Los economistas oficiales del PSOE, Miguel Sebastián y Jordi Sevilla, han comenzado la campaña electoral, acompañados, dicen ellos, por cientos de economistas miedosos que no se atreven a darse a conocer. El nuevo mensaje es la crítica del ladrillo, la loa a la productividad y la demanda de más gasto en protección social aunque, simultáneamente, se afirma que no se quiere aumentar la presión fiscal. Un planteamiento, excepto el del gasto social, aparentemente positivo —¿quién no quiere un país más moderno?—, pero repleto de ideología planificadora y desprecio a los ciudadanos.
De entrada, su crítica al crecimiento del ladrillo implica el desprecio a los deseos de los consumidores, de los ciudadanos, que están diciendo que quieren viviendas, para habitarlas, para irse de vacaciones, para invertir; desprecio que incluye también a los extranjeros que compran en España. Este socialismo económico español es "ilustrado"; sabe lo que necesita "el pueblo" mejor que el propio pueblo; en sus manifestaciones lleva implícito el desvarío autoritario y planificador de las viejas dictaduras comunistas, que nunca construyeron viviendas —condenando a vivir hacinados a sus súbditos— porque era supuestamente mucho más productivo invertir en proyectos industriales, diseñados, decididos y organizados por el partido, la vanguardia de la clase obrera.
La vivienda y el sector de la construcción
Entre 1976 y 1994, el número de ocupados en nuestra economía no creció en absoluto; durante casi veinte años sólo trabajaron en España 11,8 millones de personas, mientras se hinchaban las cifras del desempleo y no crecía, acompasadamente, la población activa, por el desánimo generalizado. Es más, entre esos 11,8 millones de ocupados que había en 1994, los funcionarios, o contratados por las administraciones públicas, habían aumentado en un millón, mientras disminuían en otro millón el resto de empleados en la economía, en relación con 1976.
■ ■ ■ ■ ■ ■ ■
Lo que se pide:
Transcribe sin ningún cambio el pasaje del texto sobre el ladrillo y la economía española que va de «De entrada, su» a «la clase obrera.». El material no tiene ningún papel en esto.

Material proporcionado:
■ ■ ■ ■ ■ ■ ■
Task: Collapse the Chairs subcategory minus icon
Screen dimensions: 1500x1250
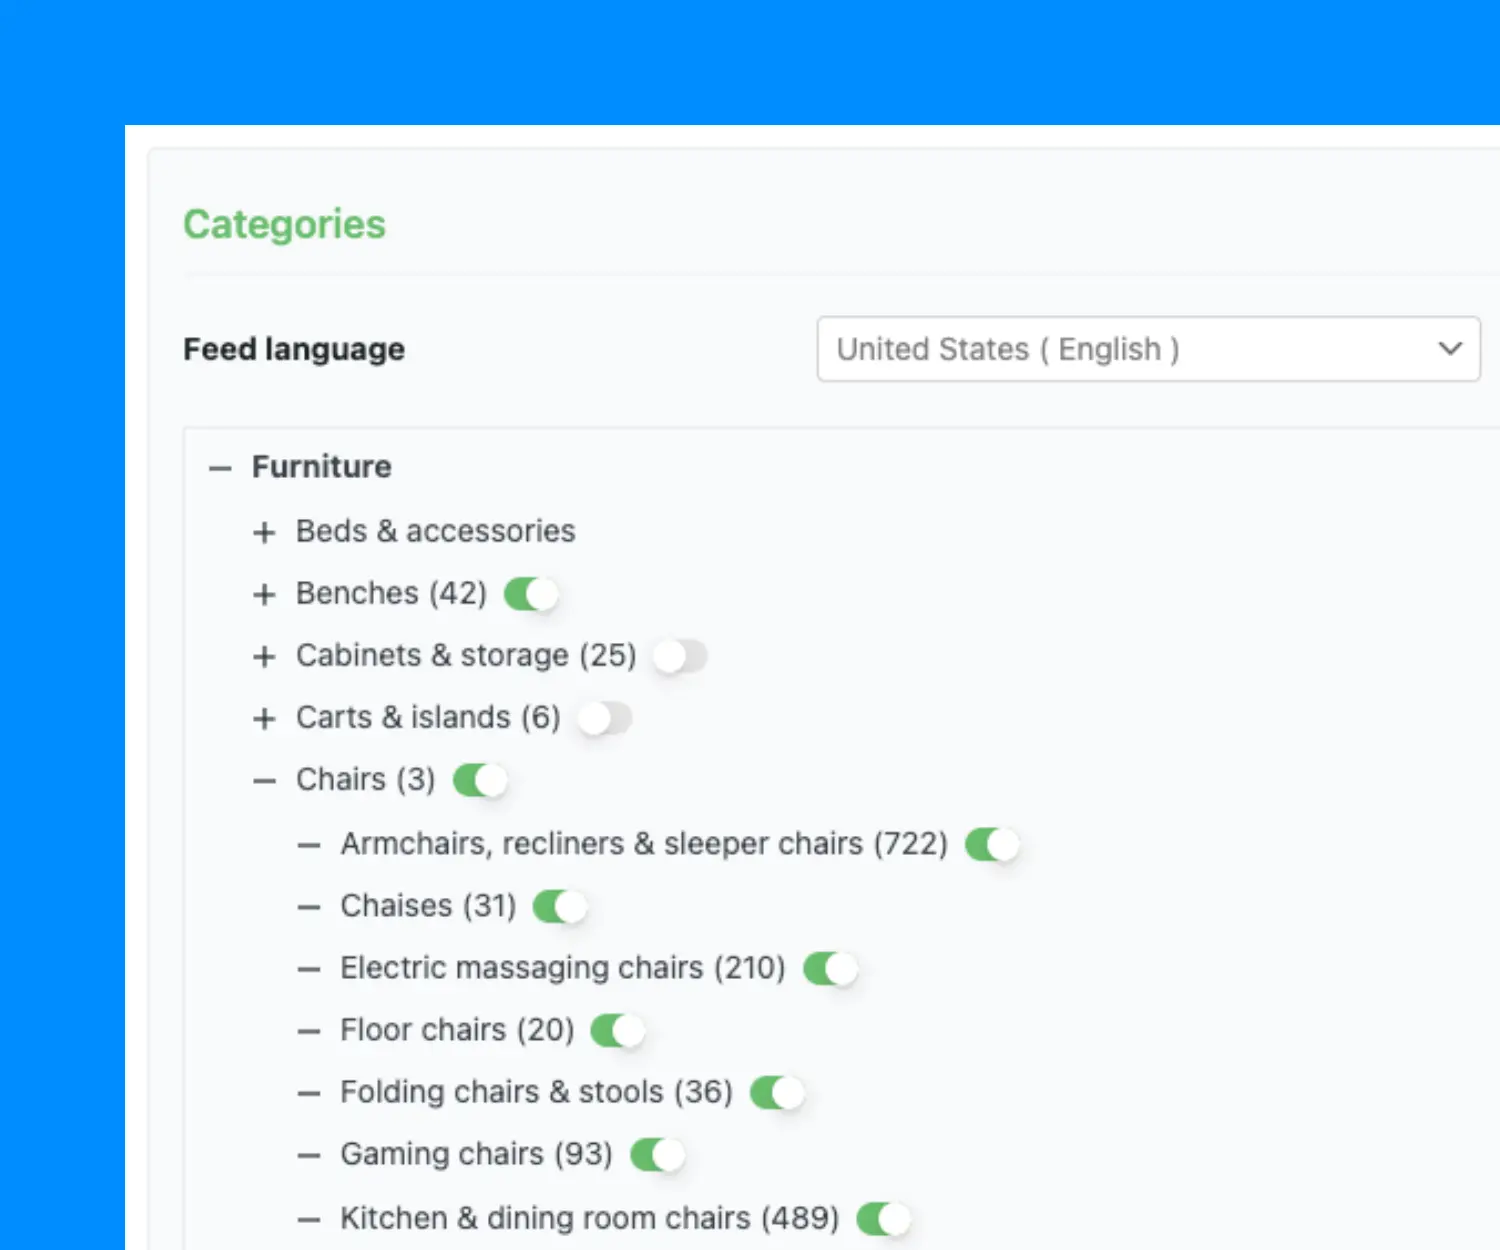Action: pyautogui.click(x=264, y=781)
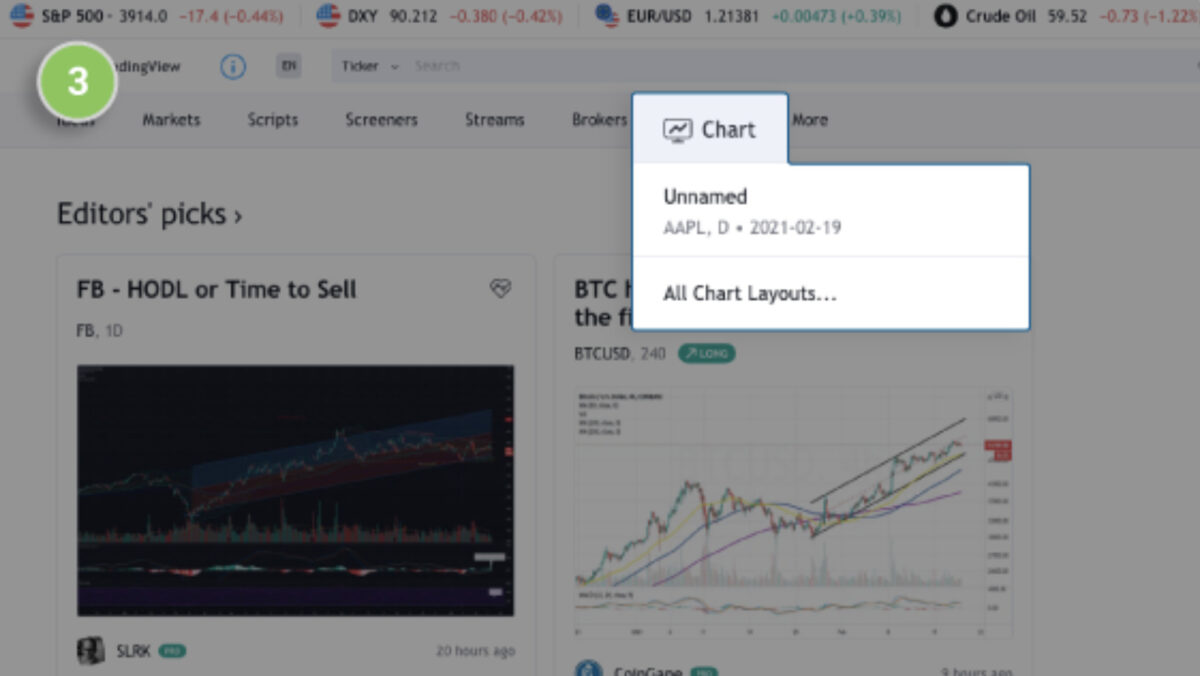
■ ■ ■ ■ ■ ■ ■
Resultado del ejercicio:
De entrada, su crítica al crecimiento del ladrillo implica el desprecio a los deseos de los consumidores, de los ciudadanos, que están diciendo que quieren viviendas, para habitarlas, para irse de vacaciones, para invertir; desprecio que incluye también a los extranjeros que compran en España. Este socialismo económico español es "ilustrado"; sabe lo que necesita "el pueblo" mejor que el propio pueblo; en sus manifestaciones lleva implícito el desvarío autoritario y planificador de las viejas dictaduras comunistas, que nunca construyeron viviendas —condenando a vivir hacinados a sus súbditos— porque era supuestamente mucho más productivo invertir en proyectos industriales, diseñados, decididos y organizados por el partido, la vanguardia de la clase obrera.